While Thompson has scheduled markup of the 802-page proposal on February 23, critics are not waiting for the bill to be dismantled, which goes with The GOP’s 2024 proposal was also harshly rebuked. The committee’s ranking member, Rep. Angie Craig (D-Minn.), He said From what she’s seen so far, the new legislation “fails to meet the moment farmers and workers face,” she said.
“Farmers need Congress to act quickly to end inflationary tariffs, stabilize trade relations, and expand year-round domestic market opportunities. E15“The Republican majority has chosen instead to ignore Democratic priorities and focus on pushing the shell of the Farm Bill with poison pills that only complicate if not impede the chances of getting anything done,” Craig stressed. I strongly urge my Republican colleagues to abandon the political charade and work with House Democrats on a truly bipartisan bill to address the real problems the farm country faces right now — before it’s too late.
Brett Hartle, director of government affairs at the Center for Biological Diversity, similarly criticized the GOP legislation on Friday, declaring, “This Republican farm bill proposal is a hideous, record-breaking giveaway to the pesticide industry that would free Big Ag to accelerate the flow of dangerous toxins into our nation’s food supplies and waterways.”
“This bill would prevent people with pesticide-related cancers from suing pesticide manufacturers, take away the EPA’s ability to protect rivers and streams from direct pesticide contamination, and give the pesticide industry unprecedented veto power over extinction prevention safeguards for our nation’s most endangered wildlife,” he said, referring to the EPA.
“If Congress passes this horrific law,” Hartle warned, “it will hasten our march toward the dawn of a very real silent spring, a day without fluttering butterflies, twittering frogs, or chorusing birds at sunrise.” “No one voted for Republicans to allow foreign-owned pesticide conglomerates to control policies that affect the safety of the food every American eats. But this bill leaves no doubt that that is exactly who is making all the decisions.”
Food & Water Watch (FWW) Managing Director of Policy and Litigation Mitch Jones also serves Sound the alarm about industry-friendly poison pills, arguing that any bill containing a “Cancer Gag Act” that would shield pesticide companies from liability or an Ending Agricultural Trade Suppression Act — which would stymie state and local policies designed to protect animal welfare, farm workers, and food safety — “should be dead on arrival.”
Sarah Amundson, president of the World Humane Action Fund — formerly called the Humane Society Legislative Fund — has also made a case against targeting state animal restrictions like California’s Proposition 12, which the U.S. Supreme Court has allowed to pass in 2023, in response to a challenge by the National Pork Producers Council and the American Farm Bureau Federation.
“Once again, the Republican majority on the House Agriculture Committee is bending to the will of a backward segment of the pork industry by trying to force a measure to override voter preferences in more than a dozen states, overturning court decisions all the way until the Supreme Court tramples states’ rights all at the same time,” Amundson said.
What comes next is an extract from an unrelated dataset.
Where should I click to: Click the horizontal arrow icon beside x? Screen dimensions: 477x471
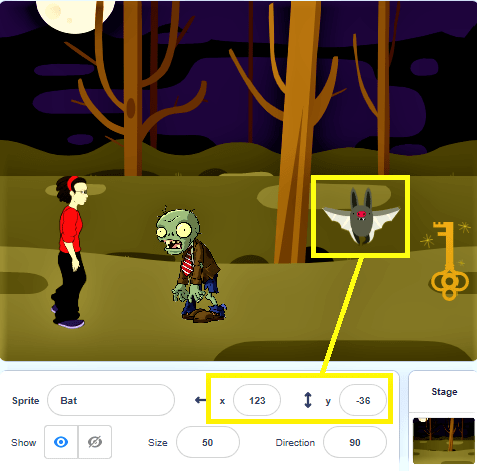click(200, 400)
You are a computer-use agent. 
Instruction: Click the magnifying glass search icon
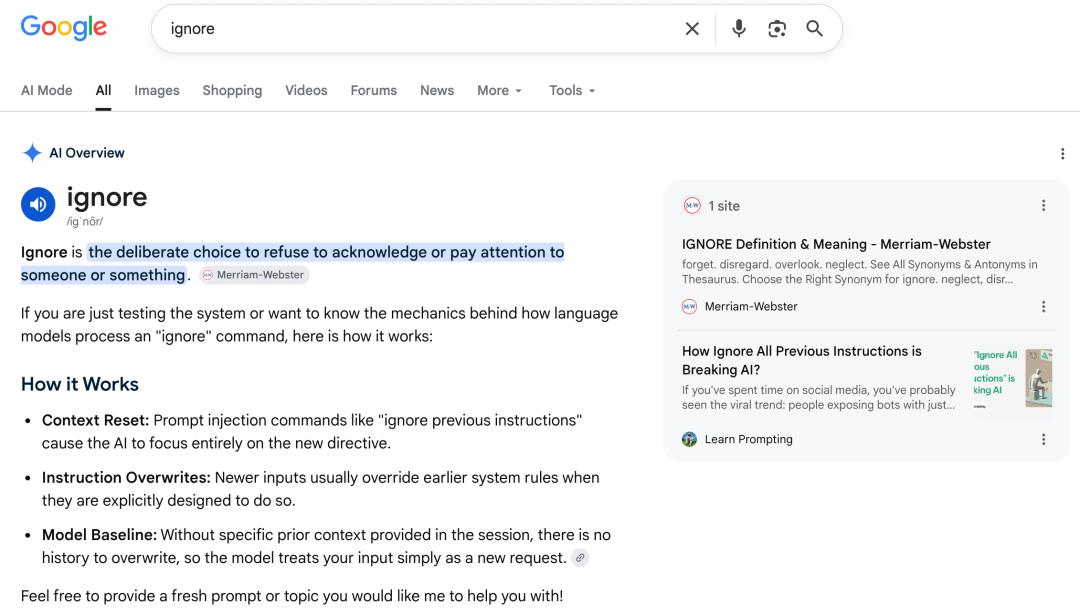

National Alliance for Family Farms Highlight “Instead of addressing the broad concerns of family-scale farmers—ensuring fair prices for farmers, improving access to credit, addressing corporate land consolidation, and creating a business environment that benefits producers—this bill perpetuates a status quo that enriches and empowers corporate agribusiness. The result is an accelerating agricultural crisis that continues to hollow out rural communities across the United States.”
Thompson has also faced anger over other policies that were left out of the GOP legislation — particularly one calling for restoring $187 billion in cuts to the Supplemental Nutrition Assistance Program (SNAP) that congressional Republicans and President Donald Trump imposed last year through the so-called Big Beautiful Bill Act (H.R. 1).
“HRP 1 shifts unprecedented costs to already cash-strapped states, expands term limits, and strips food benefits from caregivers, veterans, older workers, people experiencing homelessness, and non-citizen humanitarian workers.” male Crystal Fitzsimmons, President of the Center for Food and Action Research.
“H.R. 1 is a merciless attack on America’s hungry, dismantling our nation’s first line of defense against hunger,” she continued. “However, when given the opportunity to correct this damage in his latest farm bill proposal, President Thompson unveiled a package that would only deepen hunger rather than fix it. Hunger is not something Congress can afford to ignore.”
FWW’s Jones said, “Families and farmers are hungry for federal policy that supports small and medium-sized producers and keeps food affordable. Instead, Chairman Thompson appears poised to check off the industry’s harsh wish list.”
He stressed that “America needs a fair agricultural bill.” “It is imperative that this farm bill reverses all of Trump’s SNAP cuts and restores full funding for this important nutrition program; halts the spread of factory farms; and supports the transition to affordable, sustainable food.”